↓

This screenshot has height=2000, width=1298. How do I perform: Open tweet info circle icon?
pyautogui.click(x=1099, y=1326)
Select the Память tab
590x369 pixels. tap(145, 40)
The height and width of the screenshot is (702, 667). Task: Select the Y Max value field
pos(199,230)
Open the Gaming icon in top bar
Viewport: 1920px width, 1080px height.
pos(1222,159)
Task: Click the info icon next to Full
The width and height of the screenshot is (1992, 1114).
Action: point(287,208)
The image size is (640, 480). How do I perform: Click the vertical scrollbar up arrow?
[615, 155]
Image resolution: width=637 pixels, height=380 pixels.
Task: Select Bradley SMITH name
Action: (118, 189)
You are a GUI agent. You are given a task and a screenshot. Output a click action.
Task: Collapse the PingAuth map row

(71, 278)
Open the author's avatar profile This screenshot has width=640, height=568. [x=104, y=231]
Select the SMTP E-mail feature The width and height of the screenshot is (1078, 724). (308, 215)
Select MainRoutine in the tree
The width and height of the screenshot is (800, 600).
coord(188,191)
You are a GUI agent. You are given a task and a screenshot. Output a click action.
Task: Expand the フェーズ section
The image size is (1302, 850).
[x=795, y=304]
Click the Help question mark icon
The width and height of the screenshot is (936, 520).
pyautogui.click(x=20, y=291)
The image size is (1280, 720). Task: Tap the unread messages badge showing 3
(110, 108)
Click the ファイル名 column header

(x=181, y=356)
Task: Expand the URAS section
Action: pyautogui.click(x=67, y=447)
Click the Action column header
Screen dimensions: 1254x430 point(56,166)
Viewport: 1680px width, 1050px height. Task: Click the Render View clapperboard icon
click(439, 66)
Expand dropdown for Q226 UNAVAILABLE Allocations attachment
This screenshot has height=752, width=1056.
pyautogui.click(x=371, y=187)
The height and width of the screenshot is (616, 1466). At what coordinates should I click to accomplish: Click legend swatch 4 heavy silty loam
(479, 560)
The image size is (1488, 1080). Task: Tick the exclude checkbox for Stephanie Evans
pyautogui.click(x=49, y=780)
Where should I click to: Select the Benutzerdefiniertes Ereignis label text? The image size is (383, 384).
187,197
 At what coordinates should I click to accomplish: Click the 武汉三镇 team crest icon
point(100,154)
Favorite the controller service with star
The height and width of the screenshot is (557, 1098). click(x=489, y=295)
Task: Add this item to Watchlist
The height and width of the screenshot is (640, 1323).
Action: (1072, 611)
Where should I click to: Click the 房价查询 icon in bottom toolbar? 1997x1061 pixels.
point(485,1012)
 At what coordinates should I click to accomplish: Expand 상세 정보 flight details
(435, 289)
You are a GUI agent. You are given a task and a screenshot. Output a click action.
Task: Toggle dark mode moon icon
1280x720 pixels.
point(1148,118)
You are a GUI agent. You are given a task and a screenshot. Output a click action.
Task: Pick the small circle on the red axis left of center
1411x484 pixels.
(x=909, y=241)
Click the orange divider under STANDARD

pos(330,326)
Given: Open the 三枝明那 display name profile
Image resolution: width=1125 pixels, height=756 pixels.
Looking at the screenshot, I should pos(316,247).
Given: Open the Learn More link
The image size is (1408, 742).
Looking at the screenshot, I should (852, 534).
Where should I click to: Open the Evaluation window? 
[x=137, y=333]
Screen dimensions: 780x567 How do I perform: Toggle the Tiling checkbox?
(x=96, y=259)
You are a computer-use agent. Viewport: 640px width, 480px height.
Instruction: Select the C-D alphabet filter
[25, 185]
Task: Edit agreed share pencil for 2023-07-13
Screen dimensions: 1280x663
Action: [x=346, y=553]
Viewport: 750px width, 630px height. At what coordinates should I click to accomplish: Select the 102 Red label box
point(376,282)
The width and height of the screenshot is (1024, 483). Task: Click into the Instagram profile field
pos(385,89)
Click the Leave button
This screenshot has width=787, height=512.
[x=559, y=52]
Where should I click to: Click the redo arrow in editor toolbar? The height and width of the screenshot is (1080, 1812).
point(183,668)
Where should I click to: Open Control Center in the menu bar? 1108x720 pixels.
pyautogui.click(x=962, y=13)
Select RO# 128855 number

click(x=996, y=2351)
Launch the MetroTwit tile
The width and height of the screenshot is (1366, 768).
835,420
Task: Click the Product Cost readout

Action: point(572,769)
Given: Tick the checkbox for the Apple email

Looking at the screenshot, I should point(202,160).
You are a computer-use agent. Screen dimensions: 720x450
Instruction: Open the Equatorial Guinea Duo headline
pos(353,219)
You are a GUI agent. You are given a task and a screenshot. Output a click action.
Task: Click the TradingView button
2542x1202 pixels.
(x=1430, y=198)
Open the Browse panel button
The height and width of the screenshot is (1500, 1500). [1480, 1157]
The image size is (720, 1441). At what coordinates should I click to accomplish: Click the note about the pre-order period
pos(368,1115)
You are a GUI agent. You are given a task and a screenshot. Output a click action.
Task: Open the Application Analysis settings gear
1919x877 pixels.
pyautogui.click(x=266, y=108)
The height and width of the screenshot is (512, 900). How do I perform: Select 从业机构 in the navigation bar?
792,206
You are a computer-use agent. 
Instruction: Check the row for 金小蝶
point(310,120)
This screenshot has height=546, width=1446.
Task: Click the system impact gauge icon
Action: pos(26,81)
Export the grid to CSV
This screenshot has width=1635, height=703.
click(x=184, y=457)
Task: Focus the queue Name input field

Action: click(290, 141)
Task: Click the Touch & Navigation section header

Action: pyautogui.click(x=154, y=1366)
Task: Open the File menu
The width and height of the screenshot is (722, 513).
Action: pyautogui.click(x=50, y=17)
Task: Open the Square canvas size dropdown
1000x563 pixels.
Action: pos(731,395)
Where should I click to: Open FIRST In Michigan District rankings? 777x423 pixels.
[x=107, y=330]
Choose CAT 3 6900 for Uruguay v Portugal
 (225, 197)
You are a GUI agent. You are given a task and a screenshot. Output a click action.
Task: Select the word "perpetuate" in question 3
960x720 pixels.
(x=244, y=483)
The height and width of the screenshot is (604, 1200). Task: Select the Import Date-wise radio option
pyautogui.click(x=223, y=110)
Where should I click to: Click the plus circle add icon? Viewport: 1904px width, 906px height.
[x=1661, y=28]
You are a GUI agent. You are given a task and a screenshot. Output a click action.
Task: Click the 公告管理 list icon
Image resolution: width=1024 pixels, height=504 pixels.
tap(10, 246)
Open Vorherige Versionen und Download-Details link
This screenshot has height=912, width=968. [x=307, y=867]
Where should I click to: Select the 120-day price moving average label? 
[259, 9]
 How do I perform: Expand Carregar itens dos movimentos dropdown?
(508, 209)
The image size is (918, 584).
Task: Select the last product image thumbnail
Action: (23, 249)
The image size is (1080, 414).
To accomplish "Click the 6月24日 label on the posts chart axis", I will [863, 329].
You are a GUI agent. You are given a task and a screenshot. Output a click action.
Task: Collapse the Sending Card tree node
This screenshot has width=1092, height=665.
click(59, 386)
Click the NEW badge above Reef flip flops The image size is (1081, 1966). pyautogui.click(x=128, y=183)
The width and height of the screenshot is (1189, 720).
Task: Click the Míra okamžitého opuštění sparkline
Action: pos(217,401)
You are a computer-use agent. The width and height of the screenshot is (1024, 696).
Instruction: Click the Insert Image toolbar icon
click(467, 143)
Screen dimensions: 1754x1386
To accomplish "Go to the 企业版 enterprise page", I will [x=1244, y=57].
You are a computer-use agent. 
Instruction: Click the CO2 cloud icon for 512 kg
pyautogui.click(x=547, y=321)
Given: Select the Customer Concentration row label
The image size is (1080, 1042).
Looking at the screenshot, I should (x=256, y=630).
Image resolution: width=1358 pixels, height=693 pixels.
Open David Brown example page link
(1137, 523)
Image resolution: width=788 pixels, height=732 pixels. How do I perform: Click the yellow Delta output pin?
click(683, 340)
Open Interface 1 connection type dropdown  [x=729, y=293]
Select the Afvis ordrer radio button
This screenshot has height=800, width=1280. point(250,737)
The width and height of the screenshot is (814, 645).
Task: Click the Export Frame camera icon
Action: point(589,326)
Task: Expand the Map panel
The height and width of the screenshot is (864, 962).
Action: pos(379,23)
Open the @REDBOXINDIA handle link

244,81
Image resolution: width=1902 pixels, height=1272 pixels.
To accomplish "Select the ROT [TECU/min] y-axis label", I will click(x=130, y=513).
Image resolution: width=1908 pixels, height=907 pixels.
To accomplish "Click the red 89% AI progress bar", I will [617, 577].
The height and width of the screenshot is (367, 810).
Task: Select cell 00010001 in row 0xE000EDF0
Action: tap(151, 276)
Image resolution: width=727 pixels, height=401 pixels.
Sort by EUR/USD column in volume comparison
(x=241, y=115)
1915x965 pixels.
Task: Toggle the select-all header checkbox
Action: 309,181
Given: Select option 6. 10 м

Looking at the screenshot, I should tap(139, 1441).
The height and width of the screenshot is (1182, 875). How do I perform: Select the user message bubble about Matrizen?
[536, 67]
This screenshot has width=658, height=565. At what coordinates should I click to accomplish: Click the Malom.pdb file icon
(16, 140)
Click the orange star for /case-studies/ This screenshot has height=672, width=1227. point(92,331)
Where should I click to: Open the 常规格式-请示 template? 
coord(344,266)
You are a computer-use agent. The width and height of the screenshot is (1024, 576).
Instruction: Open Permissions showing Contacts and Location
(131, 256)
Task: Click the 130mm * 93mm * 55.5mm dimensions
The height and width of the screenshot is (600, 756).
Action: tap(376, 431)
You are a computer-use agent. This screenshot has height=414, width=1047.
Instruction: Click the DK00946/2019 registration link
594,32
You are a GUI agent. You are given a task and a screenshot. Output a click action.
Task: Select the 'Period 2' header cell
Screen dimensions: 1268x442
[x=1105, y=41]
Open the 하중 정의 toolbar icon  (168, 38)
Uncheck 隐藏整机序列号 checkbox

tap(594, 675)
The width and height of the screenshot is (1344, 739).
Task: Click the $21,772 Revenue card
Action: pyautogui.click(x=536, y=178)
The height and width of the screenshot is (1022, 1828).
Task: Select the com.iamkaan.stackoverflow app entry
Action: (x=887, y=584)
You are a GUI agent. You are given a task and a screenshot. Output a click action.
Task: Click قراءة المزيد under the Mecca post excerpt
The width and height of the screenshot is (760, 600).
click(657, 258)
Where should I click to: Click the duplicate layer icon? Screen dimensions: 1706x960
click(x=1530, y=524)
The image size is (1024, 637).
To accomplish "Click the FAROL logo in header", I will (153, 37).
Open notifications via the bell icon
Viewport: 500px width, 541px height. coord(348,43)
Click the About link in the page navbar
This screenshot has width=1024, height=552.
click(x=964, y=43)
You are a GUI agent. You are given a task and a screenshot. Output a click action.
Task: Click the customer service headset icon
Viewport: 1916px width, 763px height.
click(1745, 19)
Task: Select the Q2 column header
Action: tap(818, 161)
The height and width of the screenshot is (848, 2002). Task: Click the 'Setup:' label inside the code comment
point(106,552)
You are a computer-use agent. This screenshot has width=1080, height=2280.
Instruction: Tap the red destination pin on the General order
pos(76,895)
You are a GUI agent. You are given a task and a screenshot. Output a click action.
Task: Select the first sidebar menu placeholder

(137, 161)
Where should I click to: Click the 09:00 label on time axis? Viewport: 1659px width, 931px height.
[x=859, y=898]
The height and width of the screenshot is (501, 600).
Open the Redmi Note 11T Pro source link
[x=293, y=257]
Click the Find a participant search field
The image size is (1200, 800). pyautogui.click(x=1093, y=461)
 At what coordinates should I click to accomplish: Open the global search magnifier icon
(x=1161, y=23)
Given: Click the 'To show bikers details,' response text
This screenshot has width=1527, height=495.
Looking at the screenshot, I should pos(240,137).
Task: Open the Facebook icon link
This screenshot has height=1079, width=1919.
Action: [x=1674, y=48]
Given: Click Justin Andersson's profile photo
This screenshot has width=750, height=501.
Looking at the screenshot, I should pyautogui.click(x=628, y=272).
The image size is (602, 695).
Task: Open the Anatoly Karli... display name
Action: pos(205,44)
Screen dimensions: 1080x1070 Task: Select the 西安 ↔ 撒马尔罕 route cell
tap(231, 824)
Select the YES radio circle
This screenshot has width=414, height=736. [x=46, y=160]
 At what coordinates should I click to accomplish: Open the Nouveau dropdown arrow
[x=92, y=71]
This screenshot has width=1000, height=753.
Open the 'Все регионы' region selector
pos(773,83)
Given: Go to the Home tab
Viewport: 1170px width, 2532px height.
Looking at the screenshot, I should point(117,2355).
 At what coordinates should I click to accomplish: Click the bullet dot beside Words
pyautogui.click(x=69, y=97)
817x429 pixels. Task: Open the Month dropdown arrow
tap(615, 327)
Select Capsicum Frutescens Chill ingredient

↑

Where does "computer" appear in the records above? Copy each line that holds it.

== Result ==
You are a computer-use agent. Viewport: 640px width, 480px height.
You are a computer-use agent. Screen dimensions: 720x450
You are a computer-use agent. 
You are a computer-use agent. The width and height of the screenshot is (1024, 696).
You are a computer-use agent. 
You are a computer-use agent. The width and height of the screenshot is (1024, 576).
You are a computer-use agent. This screenshot has height=414, width=1047.
You are a computer-use agent. This screenshot has width=1080, height=2280.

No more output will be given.